— Extracted records —
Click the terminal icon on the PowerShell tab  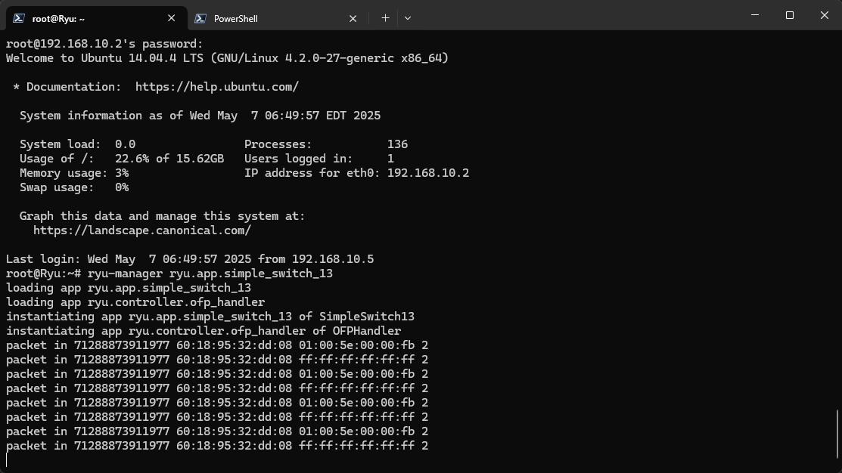click(200, 18)
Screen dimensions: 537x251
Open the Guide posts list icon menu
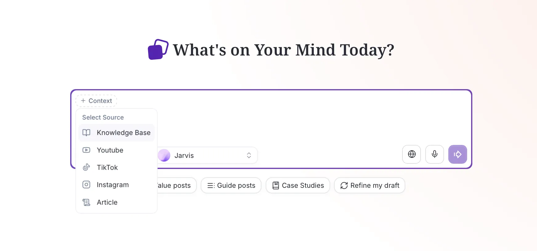click(210, 185)
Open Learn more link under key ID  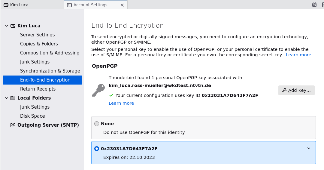(x=121, y=103)
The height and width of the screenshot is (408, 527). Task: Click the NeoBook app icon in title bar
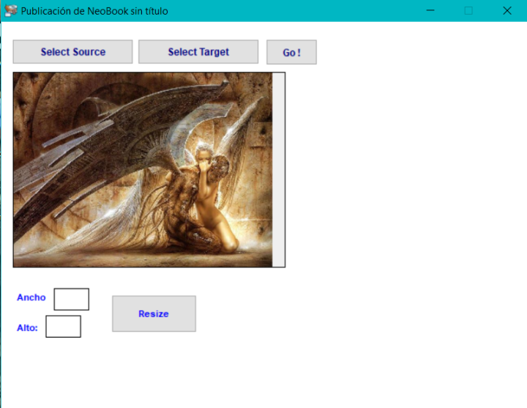tap(11, 11)
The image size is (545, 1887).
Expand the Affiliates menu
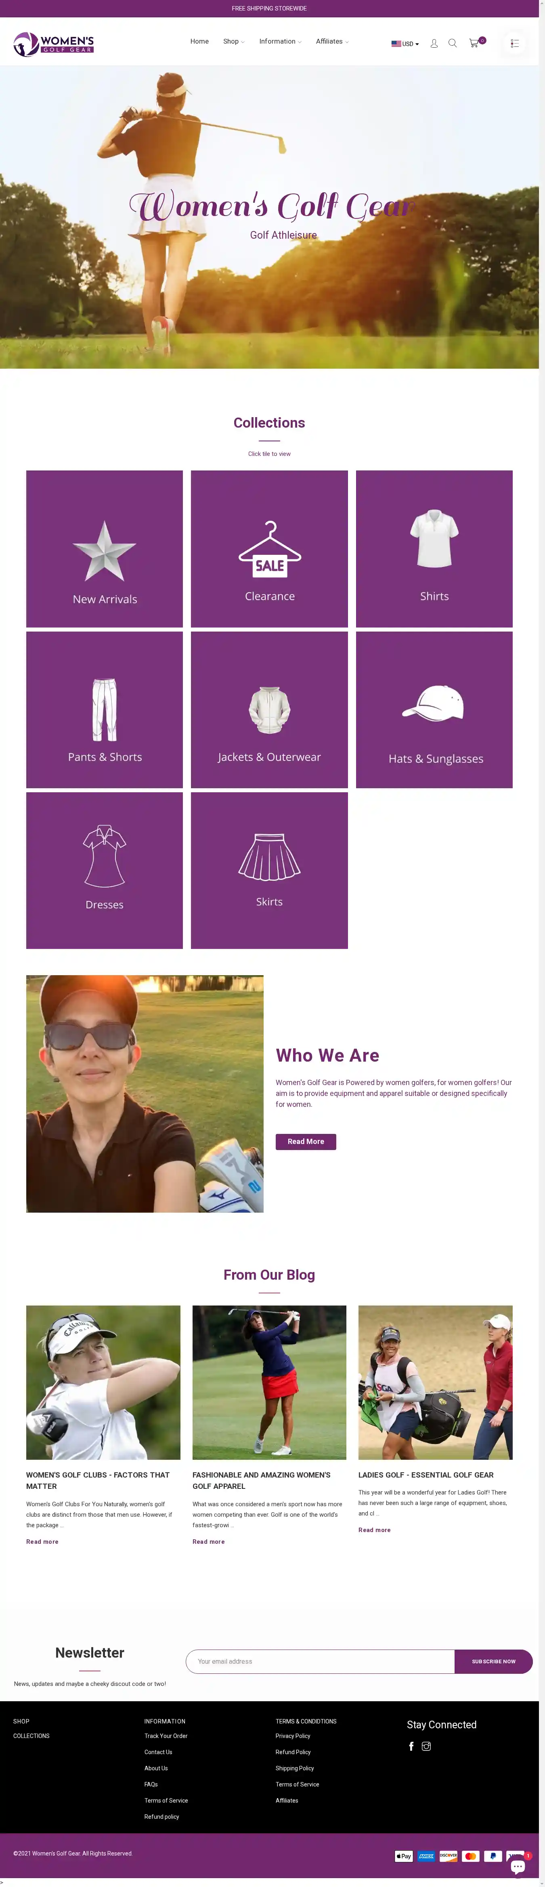pos(332,42)
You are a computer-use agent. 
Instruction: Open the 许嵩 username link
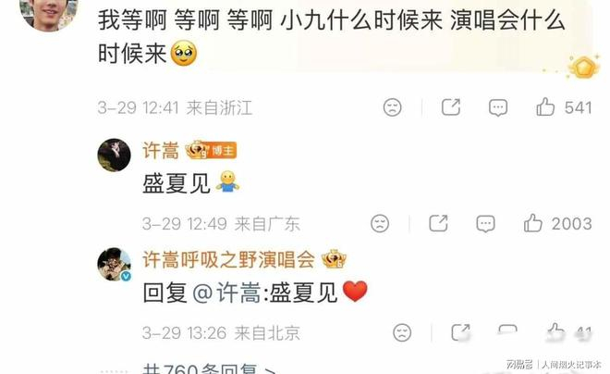click(x=161, y=150)
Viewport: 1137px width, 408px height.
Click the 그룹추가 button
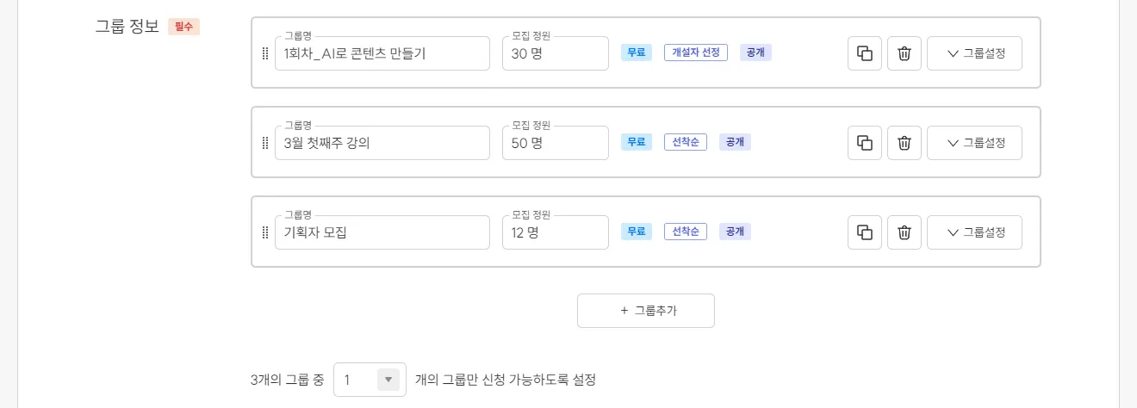tap(646, 311)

— Work to be completed —
In your reply, please print exactly the lines from the one with "Expand the Affiliates menu" through the final line of the listing above, both included, and no pictures.

— Task output —
Expand the Affiliates menu
pos(332,42)
You are a computer-use agent. 
Instruction: Open the 许嵩 username link
click(x=161, y=150)
Viewport: 1137px width, 408px height.
Click the 그룹추가 button
tap(646, 311)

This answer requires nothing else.